Your assignment: Only one stretch of the records below should be repeated. It starts with the line containing "2019 (27, 1899)" and goes on through the line containing "Monday Evening Prayer (752, 1045)", exactly as written.

START Data to process

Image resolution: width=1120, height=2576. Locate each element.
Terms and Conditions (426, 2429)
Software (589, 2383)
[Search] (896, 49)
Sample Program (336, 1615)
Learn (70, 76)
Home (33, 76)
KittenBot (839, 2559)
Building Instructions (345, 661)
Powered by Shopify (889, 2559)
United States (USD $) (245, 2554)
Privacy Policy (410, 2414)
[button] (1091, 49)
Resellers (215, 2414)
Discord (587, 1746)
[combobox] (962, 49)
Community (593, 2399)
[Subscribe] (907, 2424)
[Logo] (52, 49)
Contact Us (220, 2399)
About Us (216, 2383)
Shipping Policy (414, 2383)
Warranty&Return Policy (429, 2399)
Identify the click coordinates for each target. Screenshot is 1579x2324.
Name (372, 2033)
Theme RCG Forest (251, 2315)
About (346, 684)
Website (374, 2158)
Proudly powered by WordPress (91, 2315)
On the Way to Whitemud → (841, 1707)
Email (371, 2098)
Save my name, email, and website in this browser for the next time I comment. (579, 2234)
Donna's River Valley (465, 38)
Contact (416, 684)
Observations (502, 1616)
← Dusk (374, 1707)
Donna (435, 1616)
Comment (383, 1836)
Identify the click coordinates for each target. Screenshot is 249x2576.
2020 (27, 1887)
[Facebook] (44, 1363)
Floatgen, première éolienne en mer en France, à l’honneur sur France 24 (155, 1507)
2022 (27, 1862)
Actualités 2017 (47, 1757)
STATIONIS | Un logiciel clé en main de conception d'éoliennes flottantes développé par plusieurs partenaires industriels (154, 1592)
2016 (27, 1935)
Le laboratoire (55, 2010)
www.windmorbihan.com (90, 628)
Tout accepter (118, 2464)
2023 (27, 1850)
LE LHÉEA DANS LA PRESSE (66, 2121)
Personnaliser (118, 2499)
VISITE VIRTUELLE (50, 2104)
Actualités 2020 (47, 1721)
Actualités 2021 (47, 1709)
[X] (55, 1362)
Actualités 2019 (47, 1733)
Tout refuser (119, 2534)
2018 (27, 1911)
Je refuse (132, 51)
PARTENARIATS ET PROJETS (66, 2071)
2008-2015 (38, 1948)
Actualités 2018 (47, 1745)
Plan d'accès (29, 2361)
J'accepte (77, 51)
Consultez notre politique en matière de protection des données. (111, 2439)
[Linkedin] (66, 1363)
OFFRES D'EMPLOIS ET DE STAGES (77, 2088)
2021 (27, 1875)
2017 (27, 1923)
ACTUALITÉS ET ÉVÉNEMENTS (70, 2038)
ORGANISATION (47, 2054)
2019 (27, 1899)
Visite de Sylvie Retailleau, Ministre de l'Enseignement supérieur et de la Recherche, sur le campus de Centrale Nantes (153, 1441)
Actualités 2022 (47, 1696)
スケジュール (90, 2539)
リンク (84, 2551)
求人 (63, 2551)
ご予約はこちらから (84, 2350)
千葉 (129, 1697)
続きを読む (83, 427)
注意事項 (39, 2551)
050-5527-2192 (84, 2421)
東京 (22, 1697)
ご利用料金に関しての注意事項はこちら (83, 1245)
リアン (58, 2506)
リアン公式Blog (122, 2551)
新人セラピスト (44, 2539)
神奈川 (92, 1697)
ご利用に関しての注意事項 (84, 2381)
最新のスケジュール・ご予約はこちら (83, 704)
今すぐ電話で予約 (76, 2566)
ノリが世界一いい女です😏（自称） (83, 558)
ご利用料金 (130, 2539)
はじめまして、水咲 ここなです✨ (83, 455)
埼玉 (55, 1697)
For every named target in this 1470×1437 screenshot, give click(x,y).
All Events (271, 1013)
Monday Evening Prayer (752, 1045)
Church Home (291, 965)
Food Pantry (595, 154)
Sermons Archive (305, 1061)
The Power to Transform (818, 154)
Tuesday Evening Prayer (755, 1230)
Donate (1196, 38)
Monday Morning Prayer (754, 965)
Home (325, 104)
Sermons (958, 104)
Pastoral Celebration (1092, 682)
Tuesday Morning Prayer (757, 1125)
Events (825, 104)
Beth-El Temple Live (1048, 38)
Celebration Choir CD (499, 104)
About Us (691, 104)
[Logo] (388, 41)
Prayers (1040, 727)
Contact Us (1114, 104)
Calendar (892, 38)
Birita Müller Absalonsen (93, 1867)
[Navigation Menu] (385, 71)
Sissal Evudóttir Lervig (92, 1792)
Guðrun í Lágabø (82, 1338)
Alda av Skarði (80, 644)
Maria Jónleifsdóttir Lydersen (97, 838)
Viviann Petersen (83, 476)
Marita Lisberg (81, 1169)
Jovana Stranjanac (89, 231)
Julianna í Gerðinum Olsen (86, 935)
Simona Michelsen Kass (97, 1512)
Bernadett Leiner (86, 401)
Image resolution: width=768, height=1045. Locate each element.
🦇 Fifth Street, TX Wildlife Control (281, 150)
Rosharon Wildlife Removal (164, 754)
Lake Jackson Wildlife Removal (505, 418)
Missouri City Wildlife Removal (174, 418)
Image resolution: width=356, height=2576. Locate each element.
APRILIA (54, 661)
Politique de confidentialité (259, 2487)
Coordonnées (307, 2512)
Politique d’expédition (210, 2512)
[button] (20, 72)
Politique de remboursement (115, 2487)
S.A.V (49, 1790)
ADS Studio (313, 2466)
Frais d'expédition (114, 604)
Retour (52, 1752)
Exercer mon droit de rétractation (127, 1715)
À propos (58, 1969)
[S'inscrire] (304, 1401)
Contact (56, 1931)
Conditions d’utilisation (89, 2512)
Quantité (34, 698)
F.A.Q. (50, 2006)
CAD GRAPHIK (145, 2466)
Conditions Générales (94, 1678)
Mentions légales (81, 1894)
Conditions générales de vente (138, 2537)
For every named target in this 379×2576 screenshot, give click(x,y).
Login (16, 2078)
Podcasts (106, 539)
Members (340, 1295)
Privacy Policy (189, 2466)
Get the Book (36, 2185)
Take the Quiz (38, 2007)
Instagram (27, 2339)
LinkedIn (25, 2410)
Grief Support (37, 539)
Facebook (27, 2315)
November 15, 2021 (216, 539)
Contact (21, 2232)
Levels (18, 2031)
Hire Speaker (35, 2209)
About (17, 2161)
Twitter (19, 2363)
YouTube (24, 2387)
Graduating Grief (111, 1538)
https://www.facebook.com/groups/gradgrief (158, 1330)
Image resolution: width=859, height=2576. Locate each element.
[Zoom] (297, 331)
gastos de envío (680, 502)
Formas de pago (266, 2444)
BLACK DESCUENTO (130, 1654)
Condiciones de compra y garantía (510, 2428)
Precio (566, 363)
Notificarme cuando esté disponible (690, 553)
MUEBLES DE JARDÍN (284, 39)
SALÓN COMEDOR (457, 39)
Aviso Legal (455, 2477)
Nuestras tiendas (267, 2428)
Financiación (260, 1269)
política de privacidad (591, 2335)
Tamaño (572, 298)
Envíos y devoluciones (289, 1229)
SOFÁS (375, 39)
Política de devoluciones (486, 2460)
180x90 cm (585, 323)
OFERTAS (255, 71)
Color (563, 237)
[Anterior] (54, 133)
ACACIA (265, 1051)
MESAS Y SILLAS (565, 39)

END Data to process

Your solution:
2019 (27, 1899)
Visite de Sylvie Retailleau, Ministre de l'Enseignement supérieur et de la Recherche, sur le campus de Centrale Nantes (153, 1441)
Actualités 2022 (47, 1696)
スケジュール (90, 2539)
リンク (84, 2551)
求人 (63, 2551)
ご予約はこちらから (84, 2350)
千葉 (129, 1697)
続きを読む (83, 427)
注意事項 (39, 2551)
050-5527-2192 (84, 2421)
東京 (22, 1697)
ご利用料金に関しての注意事項はこちら (83, 1245)
リアン (58, 2506)
リアン公式Blog (122, 2551)
新人セラピスト (44, 2539)
神奈川 (92, 1697)
ご利用に関しての注意事項 (84, 2381)
最新のスケジュール・ご予約はこちら (83, 704)
今すぐ電話で予約 (76, 2566)
ノリが世界一いい女です😏（自称） (83, 558)
ご利用料金 (130, 2539)
はじめまして、水咲 ここなです✨ (83, 455)
埼玉 (55, 1697)
For every named target in this 1470×1437 screenshot, give click(x,y).
All Events (271, 1013)
Monday Evening Prayer (752, 1045)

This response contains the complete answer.